Merchants: According to Abbott, this whole story starts with the merchants. "The merchants surprisingly pushed the carriers to get together and form Isis," he says. "They came to the carriers and said: We need a common standard, a common platform, something we know is going to scale. Sufficed to say, pretty much every [retailer] we talked to said it."
Why do merchants and retailers want NFC so badly? "Today, with plastic, their only means of communication with customer is direct mail and statement," says Abbott. "If you can digitally deliver card (payments) over the air, with a one-to-one communication, there's a whole host of new things you can do from a marketing perspective." (More on that later.)
Retail Employees: A huge obstacle to NFC is educating consumers and employees to use it. Paying with your phone isn't drastically different than with your credit card, but it's new enough that it's not exactly intuitive. If there are multiple standards or systems, say compatible with Android and one for Apple, that doubles the educational burden.
A writer at ComputerWorld had this to say after testing an NFC system from MasterCard:
Never once did anyone in that store ask me if I would prefer to use the MasterCard PayPass option, nor was there any signage informing me about how to use it. Further when I, the tech savvy consumer, asked cashiers if a lot of people took advantage of that capability, they generally had not noticed nor did they even understand the difference.

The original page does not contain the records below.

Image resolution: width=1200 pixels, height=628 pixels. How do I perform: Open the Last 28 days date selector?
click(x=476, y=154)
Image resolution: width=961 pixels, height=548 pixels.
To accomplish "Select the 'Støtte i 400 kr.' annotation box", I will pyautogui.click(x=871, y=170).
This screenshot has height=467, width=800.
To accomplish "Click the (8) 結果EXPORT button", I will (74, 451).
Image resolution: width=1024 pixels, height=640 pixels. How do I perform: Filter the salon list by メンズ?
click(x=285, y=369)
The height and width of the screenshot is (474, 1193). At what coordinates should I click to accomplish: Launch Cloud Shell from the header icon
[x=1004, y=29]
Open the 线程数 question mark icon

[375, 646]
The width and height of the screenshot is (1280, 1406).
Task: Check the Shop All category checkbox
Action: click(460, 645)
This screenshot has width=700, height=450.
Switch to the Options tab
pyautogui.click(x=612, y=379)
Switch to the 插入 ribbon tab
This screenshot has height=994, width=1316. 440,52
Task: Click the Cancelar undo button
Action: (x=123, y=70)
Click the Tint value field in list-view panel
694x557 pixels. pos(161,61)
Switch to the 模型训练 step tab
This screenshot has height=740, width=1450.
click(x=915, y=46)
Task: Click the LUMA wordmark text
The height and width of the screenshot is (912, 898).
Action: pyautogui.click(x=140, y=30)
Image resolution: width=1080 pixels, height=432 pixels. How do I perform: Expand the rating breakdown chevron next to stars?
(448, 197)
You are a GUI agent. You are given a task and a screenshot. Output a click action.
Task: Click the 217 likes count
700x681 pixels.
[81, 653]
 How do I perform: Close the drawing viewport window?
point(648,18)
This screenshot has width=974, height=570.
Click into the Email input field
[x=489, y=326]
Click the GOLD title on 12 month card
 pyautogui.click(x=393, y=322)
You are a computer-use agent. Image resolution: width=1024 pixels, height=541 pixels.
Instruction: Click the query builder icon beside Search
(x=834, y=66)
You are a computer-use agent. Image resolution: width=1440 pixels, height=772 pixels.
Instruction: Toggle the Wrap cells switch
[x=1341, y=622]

Banks and Payments Companies: Other vital players in NFC are banks, credit card networks and payments companies like PayPal. Abbott says Isis is using Discover's credit card system to process NFC payments for AT&T, Verizon and T-Mobile. As far as banks go, Barclay's is Isis's only partner bank at launch, which would leave a lot of consumers out of the loop, but Abbott says they've had avid interest from other commercial banks.
But many of these banks, such as JPMorgan Chase and Bank of America, are already doing battle in the mobile app arena, and may choose to add NFC payments to their own apps while shunning third parties. Visa and MasterCard already have open APIs for developers to use, and they've already joined up with EuroPay to form the "EMV Group," a consortium to set transaction standards. But the GSM wants that control, too. In possessive-sounding press release this week, the worldwide alliance of carriers said it wanted to control the protocols and standards in lieu of the companies that process payments. We'll see how that goes.
The App Developers: So where does the buck stop, and on whom does the future of our cash-less society rest? "The key is going to be in the applications," says Beard. App developers have the potential to make or break NFC, because they can look at all the various APIs, the conflicting standards, the banks and payments processors, the handset makers and the carriers, and they can decide which of them are being fair.
Why the app developers? It's not enough to replace cash or cards -- they work just fine. If people are actually going to pay with NFC, it will take real value-added apps to get them there. As Eric Schmidt argued at Mobile World Congress, the key to making NFC work is offering people incentive to use it: targeted deals, coupons or rewards points, all of them stored in the phone.